[PING][PATCH 2/2] arm: Add support for MVE Tail-Predicated Low Overhead Loops

Tue Dec 12 17:56:22 GMT 2023


On 30/11/2023 12:55, Stamatis Markianos-Wright wrote:
> Hi Andre,
> 
> Thanks for the comments, see latest revision attached.
> 
> On 27/11/2023 12:47, Andre Vieira (lists) wrote:
>> Hi Stam,
>>
>> Just some comments.
>>
>> +/* Recursively scan through the DF chain backwards within the basic 
>> block and
>> +   determine if any of the USEs of the original insn (or the USEs of 
>> the insns
>> s/Recursively scan/Scan/ as you no longer recurse, thanks for that by 
>> the way :) +   where thy were DEF-ed, etc., recursively) were affected 
>> by implicit VPT
>> remove recursively for the same reasons.
>>
>> +      if (!CONST_INT_P (cond_counter_iv.step) || !CONST_INT_P 
>> (cond_temp_iv.step))
>> +    return NULL;
>> +      /* Look at the steps and swap around the rtx's if needed. Error 
>> out if
>> +     one of them cannot be identified as constant.  */
>> +      if (INTVAL (cond_counter_iv.step) != 0 && INTVAL 
>> (cond_temp_iv.step) != 0)
>> +    return NULL;
>>
>> Move the comment above the if before, as the erroring out it talks 
>> about is there.
> Done
>>
>> +      emit_note_after ((enum insn_note)NOTE_KIND (insn), BB_END (body));
>>  space after 'insn_note)'
>>
>> @@ -173,14 +176,14 @@ doloop_condition_get (rtx_insn *doloop_pat)
>>    if (! REG_P (reg))
>>      return 0;
>>  -  /* Check if something = (plus (reg) (const_int -1)).

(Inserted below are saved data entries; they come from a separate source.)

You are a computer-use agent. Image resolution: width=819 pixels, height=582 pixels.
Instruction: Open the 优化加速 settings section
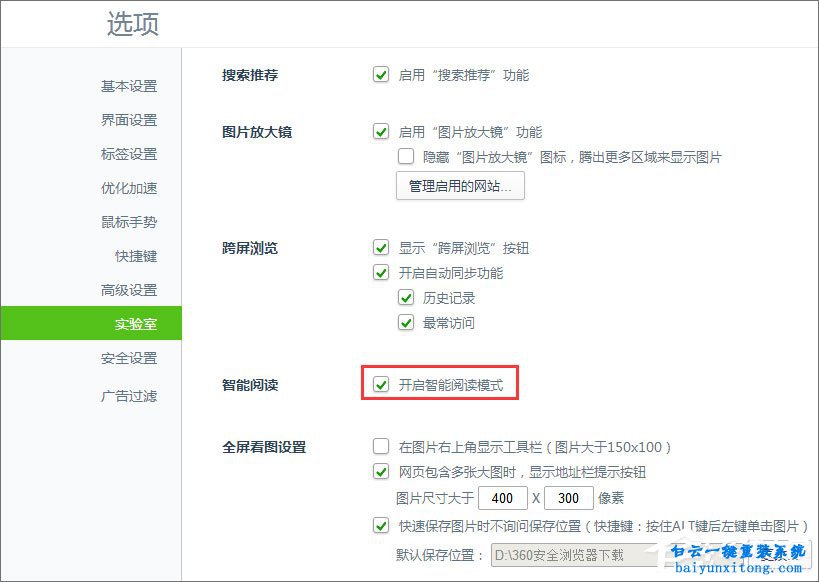click(128, 188)
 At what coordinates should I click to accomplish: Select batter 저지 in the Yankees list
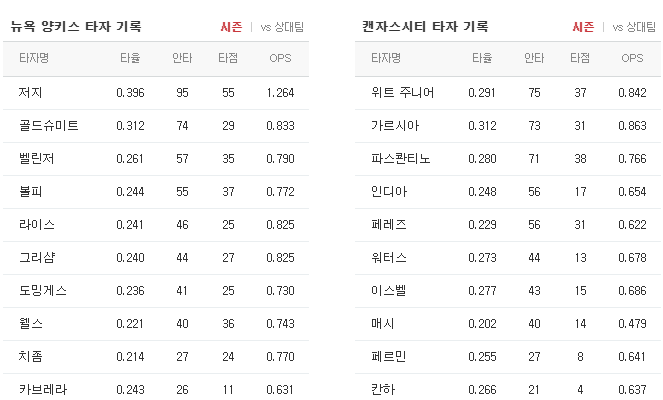[156, 93]
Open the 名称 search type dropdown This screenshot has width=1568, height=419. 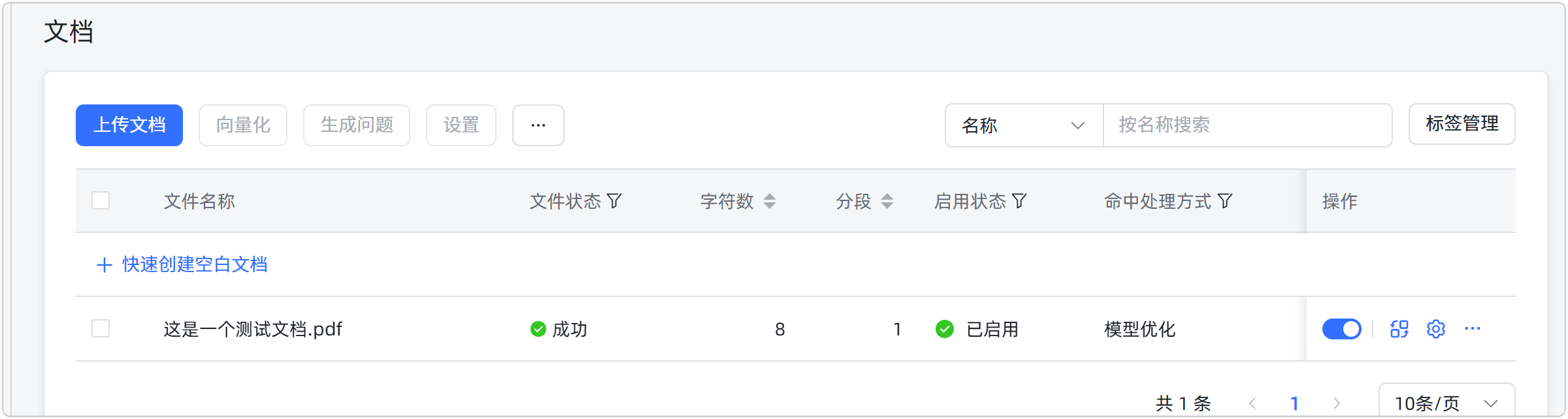(1023, 125)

>> +  /* Check if something = (plus (reg) (const_int -n)).
>>       On IA-64, this decrement is wrapped in an if_then_else.  */
>>    inc_src = SET_SRC (inc);
>>    if (GET_CODE (inc_src) == IF_THEN_ELSE)
>>      inc_src = XEXP (inc_src, 1);
>>    if (GET_CODE (inc_src) != PLUS
>>        || XEXP (inc_src, 0) != reg
>> -      || XEXP (inc_src, 1) != constm1_rtx)
>> +      || !CONST_INT_P (XEXP (inc_src, 1)))
>>
>> Do we ever check that inc_src is negative? We used to check if it was 
>> -1, now we only check it's a constnat, but not a negative one, so I 
>> suspect this needs a:
>> || INTVAL (XEXP (inc_src, 1)) >= 0
> Good point. Done
>>
>> @@ -492,7 +519,8 @@ doloop_modify (class loop *loop, class niter_desc 
>> *desc,
>>      case GE:
>>        /* Currently only GE tests against zero are supported.  */
>>        gcc_assert (XEXP (condition, 1) == const0_rtx);
>> -
>> +      /* FALLTHRU */
>> +    case GTU:
>>        noloop = constm1_rtx;
>>
>> I spent a very long time staring at this trying to understand why 
>> noloop = constm1_rtx for GTU, where I thought it should've been (count 
>> & (n-1)). For the current use of doloop it doesn't matter because ARM 
>> is the only target using it and you set desc->noloop_assumptions to 
>> null_rtx in 'arm_attempt_dlstp_transform' so noloop is never used. 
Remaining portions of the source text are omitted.